Dataset excerpt:
☆ ☆ ☆ ☆

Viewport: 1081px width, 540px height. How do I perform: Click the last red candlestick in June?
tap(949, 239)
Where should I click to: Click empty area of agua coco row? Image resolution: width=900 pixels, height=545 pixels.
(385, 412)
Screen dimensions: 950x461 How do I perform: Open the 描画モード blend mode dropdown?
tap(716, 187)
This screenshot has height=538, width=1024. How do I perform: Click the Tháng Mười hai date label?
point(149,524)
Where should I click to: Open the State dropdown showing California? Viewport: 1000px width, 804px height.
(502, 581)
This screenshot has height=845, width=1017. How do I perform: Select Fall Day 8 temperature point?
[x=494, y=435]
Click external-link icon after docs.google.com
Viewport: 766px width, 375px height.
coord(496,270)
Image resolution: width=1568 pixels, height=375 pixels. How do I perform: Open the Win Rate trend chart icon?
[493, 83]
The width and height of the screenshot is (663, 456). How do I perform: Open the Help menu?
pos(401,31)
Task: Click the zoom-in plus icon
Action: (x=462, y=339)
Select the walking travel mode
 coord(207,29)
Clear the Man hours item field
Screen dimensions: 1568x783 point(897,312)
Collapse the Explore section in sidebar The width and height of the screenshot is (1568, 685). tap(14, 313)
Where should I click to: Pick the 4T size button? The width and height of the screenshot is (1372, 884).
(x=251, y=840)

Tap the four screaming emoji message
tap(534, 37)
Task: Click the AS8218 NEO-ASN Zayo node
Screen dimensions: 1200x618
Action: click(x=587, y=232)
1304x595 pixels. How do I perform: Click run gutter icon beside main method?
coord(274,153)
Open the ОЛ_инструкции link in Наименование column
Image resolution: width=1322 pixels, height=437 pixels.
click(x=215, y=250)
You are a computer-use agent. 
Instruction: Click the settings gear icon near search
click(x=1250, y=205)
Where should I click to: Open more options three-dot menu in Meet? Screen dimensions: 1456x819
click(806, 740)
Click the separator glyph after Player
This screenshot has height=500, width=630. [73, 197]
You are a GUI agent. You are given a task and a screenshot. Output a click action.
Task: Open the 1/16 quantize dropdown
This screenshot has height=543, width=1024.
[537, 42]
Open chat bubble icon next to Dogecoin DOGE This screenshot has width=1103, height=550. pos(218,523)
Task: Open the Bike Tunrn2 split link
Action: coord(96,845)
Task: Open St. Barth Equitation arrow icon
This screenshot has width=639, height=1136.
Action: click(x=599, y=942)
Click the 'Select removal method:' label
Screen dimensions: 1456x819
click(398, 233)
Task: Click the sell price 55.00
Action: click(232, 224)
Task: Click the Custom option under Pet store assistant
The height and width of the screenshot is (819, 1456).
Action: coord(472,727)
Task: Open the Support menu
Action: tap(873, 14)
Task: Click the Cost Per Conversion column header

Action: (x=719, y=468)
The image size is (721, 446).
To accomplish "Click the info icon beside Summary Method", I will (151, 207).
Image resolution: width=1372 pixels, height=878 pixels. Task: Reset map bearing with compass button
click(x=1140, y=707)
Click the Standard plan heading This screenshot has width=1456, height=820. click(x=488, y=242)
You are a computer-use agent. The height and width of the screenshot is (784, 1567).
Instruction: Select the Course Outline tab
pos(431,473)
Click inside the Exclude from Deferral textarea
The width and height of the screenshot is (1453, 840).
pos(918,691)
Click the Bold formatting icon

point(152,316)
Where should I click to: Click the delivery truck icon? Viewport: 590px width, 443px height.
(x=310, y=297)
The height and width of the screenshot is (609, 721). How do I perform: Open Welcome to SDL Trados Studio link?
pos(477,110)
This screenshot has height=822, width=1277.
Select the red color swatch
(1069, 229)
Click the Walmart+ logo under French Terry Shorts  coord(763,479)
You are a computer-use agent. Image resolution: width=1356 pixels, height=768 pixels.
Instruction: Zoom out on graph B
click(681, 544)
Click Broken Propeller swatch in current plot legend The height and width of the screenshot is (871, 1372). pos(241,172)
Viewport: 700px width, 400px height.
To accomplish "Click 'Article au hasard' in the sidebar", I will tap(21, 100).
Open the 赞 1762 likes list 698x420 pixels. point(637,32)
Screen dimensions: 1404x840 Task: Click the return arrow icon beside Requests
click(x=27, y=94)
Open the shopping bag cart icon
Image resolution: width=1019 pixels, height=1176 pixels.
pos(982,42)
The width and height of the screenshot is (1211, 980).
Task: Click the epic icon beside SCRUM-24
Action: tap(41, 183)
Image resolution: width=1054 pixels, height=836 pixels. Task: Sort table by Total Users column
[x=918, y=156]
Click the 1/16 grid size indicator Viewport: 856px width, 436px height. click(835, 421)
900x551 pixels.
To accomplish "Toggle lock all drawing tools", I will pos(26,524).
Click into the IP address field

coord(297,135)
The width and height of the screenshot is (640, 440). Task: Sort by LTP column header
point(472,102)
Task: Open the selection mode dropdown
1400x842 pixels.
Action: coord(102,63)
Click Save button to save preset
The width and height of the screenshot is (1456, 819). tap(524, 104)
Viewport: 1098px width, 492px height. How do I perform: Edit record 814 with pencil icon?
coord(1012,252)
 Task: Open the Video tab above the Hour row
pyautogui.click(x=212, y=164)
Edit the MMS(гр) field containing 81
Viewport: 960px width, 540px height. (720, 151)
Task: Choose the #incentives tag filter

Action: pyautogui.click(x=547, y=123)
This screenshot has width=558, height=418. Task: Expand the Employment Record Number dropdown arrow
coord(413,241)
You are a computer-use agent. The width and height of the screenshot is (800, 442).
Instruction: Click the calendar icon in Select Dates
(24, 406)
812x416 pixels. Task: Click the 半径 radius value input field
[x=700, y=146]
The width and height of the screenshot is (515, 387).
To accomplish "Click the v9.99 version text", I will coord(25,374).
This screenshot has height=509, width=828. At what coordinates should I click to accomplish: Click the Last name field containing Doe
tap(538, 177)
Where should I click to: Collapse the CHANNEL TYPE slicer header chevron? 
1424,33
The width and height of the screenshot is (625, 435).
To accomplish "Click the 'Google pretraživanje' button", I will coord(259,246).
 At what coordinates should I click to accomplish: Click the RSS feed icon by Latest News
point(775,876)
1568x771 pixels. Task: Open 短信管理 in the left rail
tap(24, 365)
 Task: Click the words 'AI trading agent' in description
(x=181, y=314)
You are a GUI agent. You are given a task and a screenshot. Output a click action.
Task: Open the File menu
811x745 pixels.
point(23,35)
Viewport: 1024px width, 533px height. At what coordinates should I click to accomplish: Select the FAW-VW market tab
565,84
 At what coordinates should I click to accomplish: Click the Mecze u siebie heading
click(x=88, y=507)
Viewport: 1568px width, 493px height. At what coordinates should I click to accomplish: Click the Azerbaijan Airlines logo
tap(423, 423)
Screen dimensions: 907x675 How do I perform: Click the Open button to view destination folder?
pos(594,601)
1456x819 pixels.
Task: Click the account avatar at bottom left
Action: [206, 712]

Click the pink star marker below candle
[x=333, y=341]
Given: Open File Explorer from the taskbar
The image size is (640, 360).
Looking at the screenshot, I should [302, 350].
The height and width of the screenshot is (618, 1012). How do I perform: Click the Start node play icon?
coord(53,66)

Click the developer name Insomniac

☆ ☆ ☆ ☆

(CHALLENGE) Put everything from the line containing "Click Broken Propeller" down to the line containing "click(x=27, y=94)" into a Markdown table with the columns Row and Line. Number each line in Row, put its text in Line, and leave out blank lines.

(RESPONSE FOR THIS EXERCISE)
| Row | Line |
|---|---|
| 1 | Click Broken Propeller swatch in current plot legend The height and width of the screenshot is (871, 1372). pos(241,172) |
| 2 | Viewport: 700px width, 400px height. |
| 3 | To accomplish "Click 'Article au hasard' in the sidebar", I will tap(21, 100). |
| 4 | Open the 赞 1762 likes list 698x420 pixels. point(637,32) |
| 5 | Screen dimensions: 1404x840 Task: Click the return arrow icon beside Requests |
| 6 | click(x=27, y=94) |